Cukuplah bahwa engkau dapat menunaikan hajatmu sendiri, sementara aku, Amel, tidak mampu melakukannya!!
Cukuplah bahwa engkau dapat memakan apa saja yang engkau mau, namun Amel tidak bisa memakan apa saja.
Ibuku terkadang lupa menyelimutiku, aku merasa kedinginan. Aku ingin sesuatu yang dapat menghangatkanku. Di depanku ada selimutku, tapi aku tidak mampu mengambilnya sehingga aku terkadang tidur benar-benar dalam puncak kedinginan!!
Aku ingin minum. Air minum ada di hadapanku, tapi aku tidak bisa mengambilnya, sehingga aku tidur dalam puncak rasa hausku!!
Terkadang aku menginginkan sejadahku untuk menangis, aku rindu untuk meletakkan keningku bersujud di bumi, tapi aku tak bisa melakukannya!!
Aku melemparkan diriku ke lantai agar dapat melekatkan keningku di bumi, namun aku benar-benar akan sulit bergerak hingga keesokan harinya dan terpaksa ibu harus mengangkatku. Aku mendengarkan suara ibu memanggilku, betapa aku ingin menjawabnya tapi aku tidak mampu!!
Seringkali aku mau, namun aku tidak mampu.
Kalian tahu mengapa aku menulis ini?
Tidak, bukan karena aku telah putus asa. Tidak, demi Tuhanku. Karena sungguh aku berada dalam sebuah nikmat yang agung, nikmat yang sangat aku nikmati, yaitu bahwa Allah sangat mencintaiku. Bukankah
Rasulullah shallallahu ‘alaihi wa sallam mengatakan:
“Sesungguhnya jika Allah mencintai seorang hamba, maka Dia akan mengujinya.”
Aku menulis ini untuk mengatakan kepada kalian yang masih asyik bermaksiat : berhentilah!
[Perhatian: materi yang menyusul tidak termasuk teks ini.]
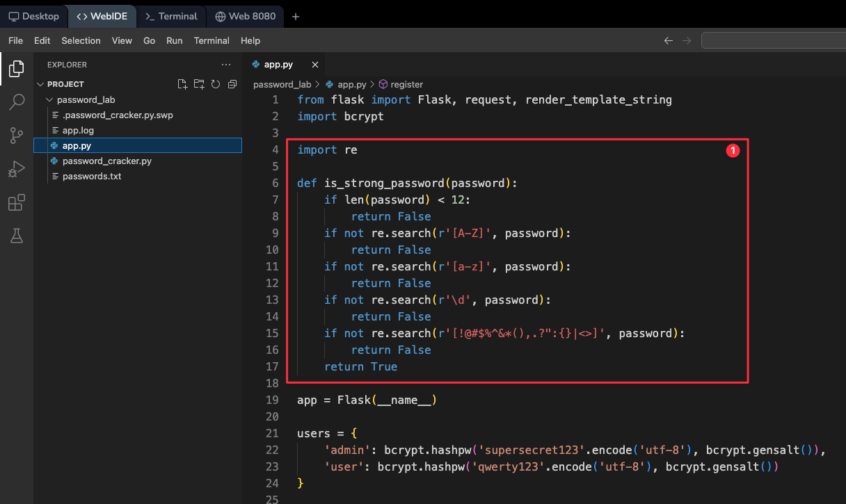Open the Extensions view icon
This screenshot has width=846, height=504.
click(16, 202)
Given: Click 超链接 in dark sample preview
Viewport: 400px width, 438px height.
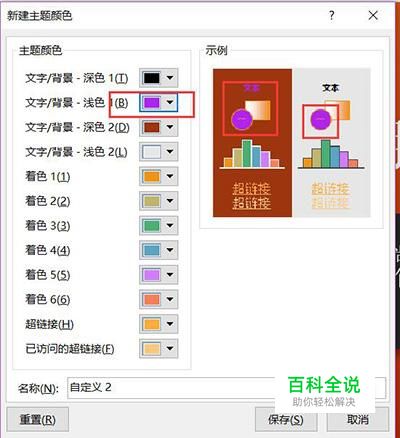Looking at the screenshot, I should coord(251,189).
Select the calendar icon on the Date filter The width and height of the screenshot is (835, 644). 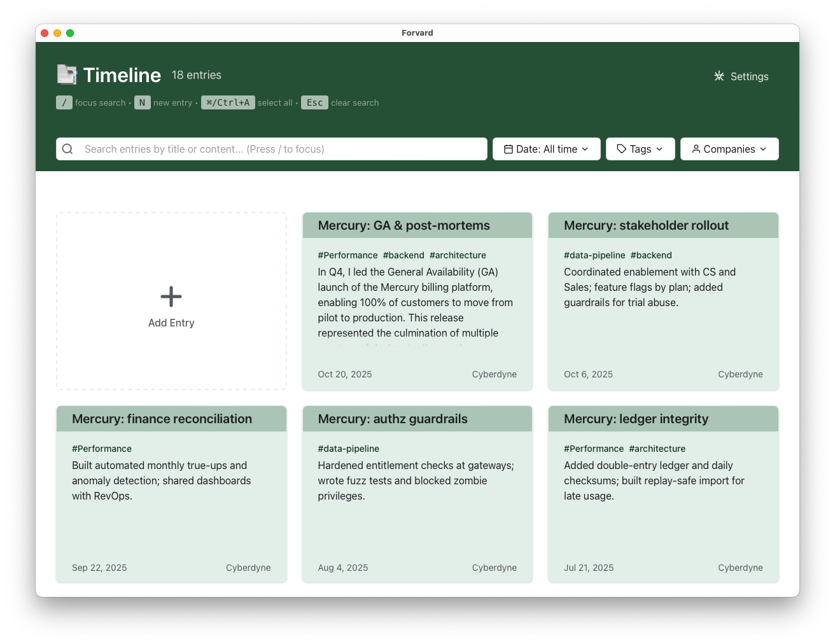(508, 148)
Jika engkau tidak mau berhenti, maka ingatlah bagaimana seandainya engkau adalah aku !!
Demi Allah, saat itu engkau pasti akan berhenti. Bayangkanlah jika engkau sepertiku, tidak mampu menunaikan hajatmu sendiri. Engkau begitu bergantung pada orang lain; jika mereka ingat, mereka akan memberimu makan. Namun jika tidak, mereka akan meninggalkanmu.
Aku mohon kepada kalian semua : jangan lagi durhaka kepada Allah, karena sesungguhnya Allah itu Maha pengasih.
Tidak ada yang mencintaimu dan menginginkan kebaikan untukmu selain Allah. Semua orang menginginkanmu untuk kepentingan mereka, kecuali Allah, Dia menginginkanmu untuk kebaikanmu sendiri!!
Aku mohon kepada kalian : jangan lagi durhaka kepada Allah Tuhanku. Jangan kalian bermaksiat lagi kepadaNya, karena Ia begitu Maha Pengasih dan mencintai hamba-hambaNya.
Ya Allah, Ya Allah, Ya Allah.... aku mohon kepadaMu di saat ini terimalah taubat siapa pun yang bertaubat dan Engkau maafkan siapa saja yang tergelincir, karena mereka tidak punya siapa-siapa selain Engkau, ya Allah……..
Ya Allah, Tuhan kami, kami menginginkanMu, kami mengharapkan cintaMu, kami ingin dekat denganMu, maka terimalah kami, wahai Tuhan kami dan jangan pernah Engkau menolak kami dengan sia-sia.
Maka bersyukurlah kepada Allah atas nikmat apapun yang diberikannya padamu.
Wasiat Terakhir Saudarimu,
Amel yang telah terkubur.
Sahabat, waktu tak akan pernah berulang, akankah kita semakin menjauh dari Allah yang telah memberikan segala kebutuhan dan nikmat dalam hidup kita ? adakah Aturan yang lebih baik dari aturanNYA, adakah kasih sayang dan cinta yang melebihi kasih sayang dan cintaNYA, adakah yang mampu menghalangi dan menundanya ketika esok hari adalah BATAS AKHIR nafas kita berhembus dan jantung kita berhenti berdetak ? so….siapkan bekal dan investasi yang cukup untuk menghadap kepadaNYA.